We are dismissed: the pit bull releases its chew-toy and we limp away to nurse our wounds.

*   *   *

I'm going to fast-forward past the inevitable shockwaves that fan out from my collision with Mrs. Greene. If you've ever been carpeted by the Boss and found wanting, you know how it goes. Let's just say that I spend the rest of the day (and early evening) in a council of war with the entire executive team—being me, Jim, Mhari, Ramona, and by special invitation, Dr. Armstrong himself—while we hammer out a highly unofficial hit list and a bunch of itemized deliverables that might meet the HomeSec's political requirements rather than our official (and bewilderingly useless) terms of reference.
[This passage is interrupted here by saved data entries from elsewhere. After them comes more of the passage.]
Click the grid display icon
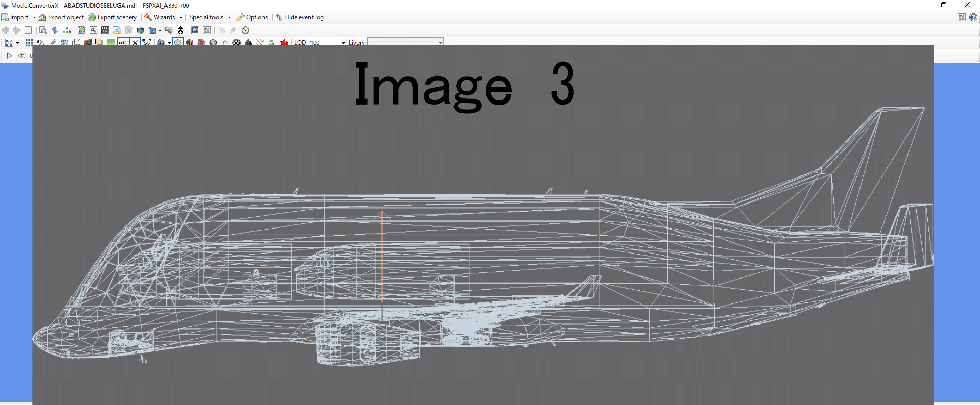980x405 pixels. click(29, 43)
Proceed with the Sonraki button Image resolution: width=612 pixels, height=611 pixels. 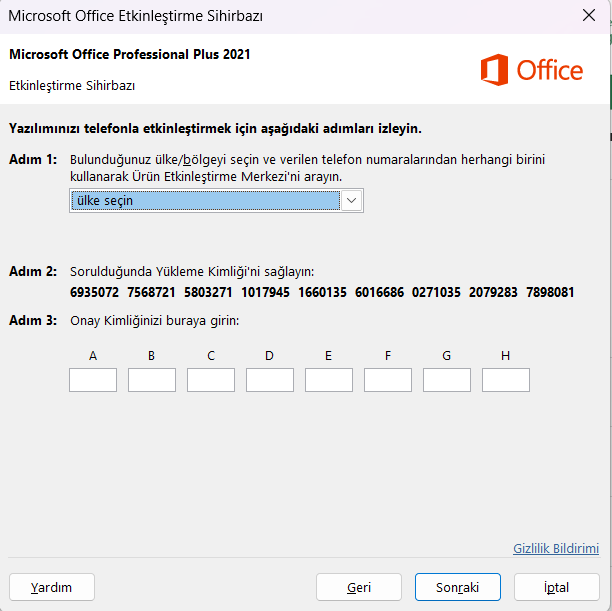pyautogui.click(x=457, y=587)
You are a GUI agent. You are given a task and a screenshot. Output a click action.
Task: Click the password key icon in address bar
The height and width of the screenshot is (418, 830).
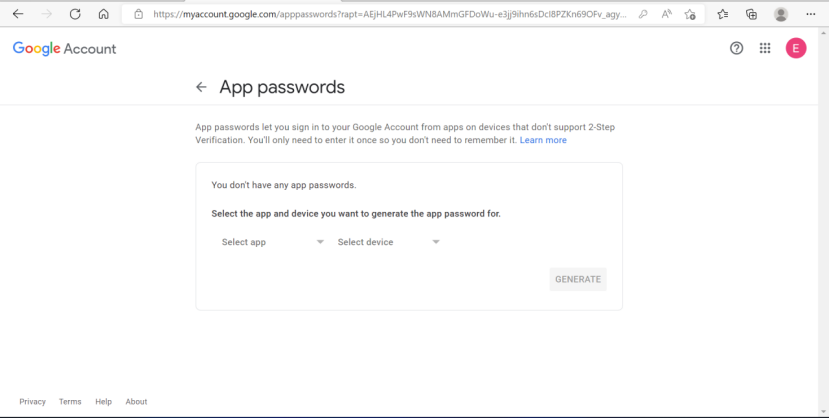coord(643,15)
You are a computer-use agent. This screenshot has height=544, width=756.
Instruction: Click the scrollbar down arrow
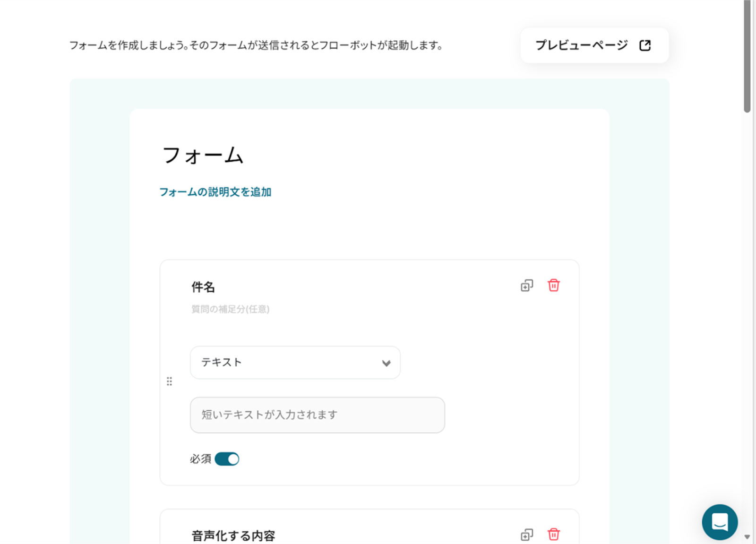pos(747,537)
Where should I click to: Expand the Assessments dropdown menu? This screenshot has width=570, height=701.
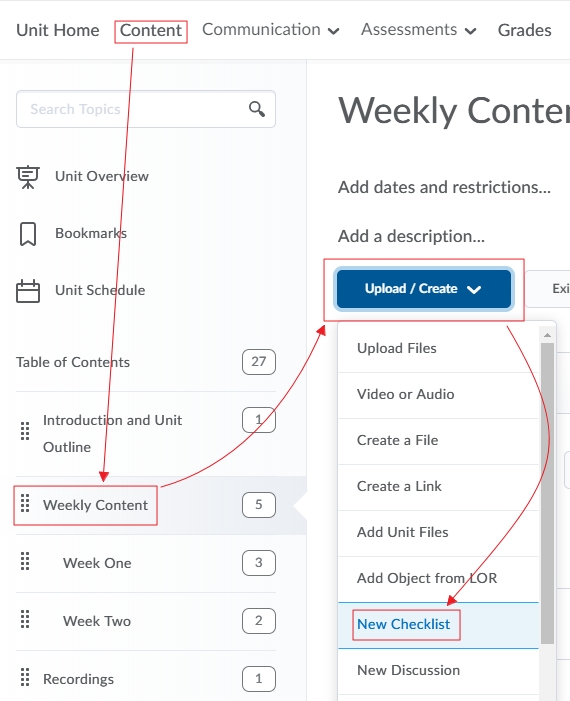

There is no point in prioritizing
doing your job
when your organization faces being defunded in less than three months' time if you don't do something else: you do what's necessary in order to ensure your organization survives,
then
you get back to work.

(This is how the iron law of bureaucracy installs itself at the heart of an institution. Most of the activities of any bureaucracy are devoted not to the organization's ostensible goals, but to ensuring that the organization survives: because if they aren't, the bureaucracy has a life expectancy measured in days before some idiot decision maker decides that if it's no use to them they can make political hay by destroying it. It's no consolation that some time later someone will realize that an organization was needed to carry out the original organization's task, so a replacement is created: you still lost your job and the task went undone. The only sure way forward is to build an agency
that looks to its own survival before it looks to its mission statement. Just another example of evolution in action.)

When we break up around seven, I un-mute my phone and check for messages. There's a text from Bob:
Mind if I drop round this evening? Need to collect some stuff.
My heart bumps up against my breastbone.
Sure,
I text back. He sent it a couple of hours ago. I didn't know he was even in town this week: last time I heard from him he was in Western Australia, visiting a very peculiar First Nations site in the outback.

I collect my instrument case and head home, bone-tired and somewhat depressed. When I get there, the hall light is shining through the window above the porch. As I didn't leave it switched on, I assume that means Bob's home. So I unlock the door, check the alarm (it's switched off), and go inside. “Bob?” I call.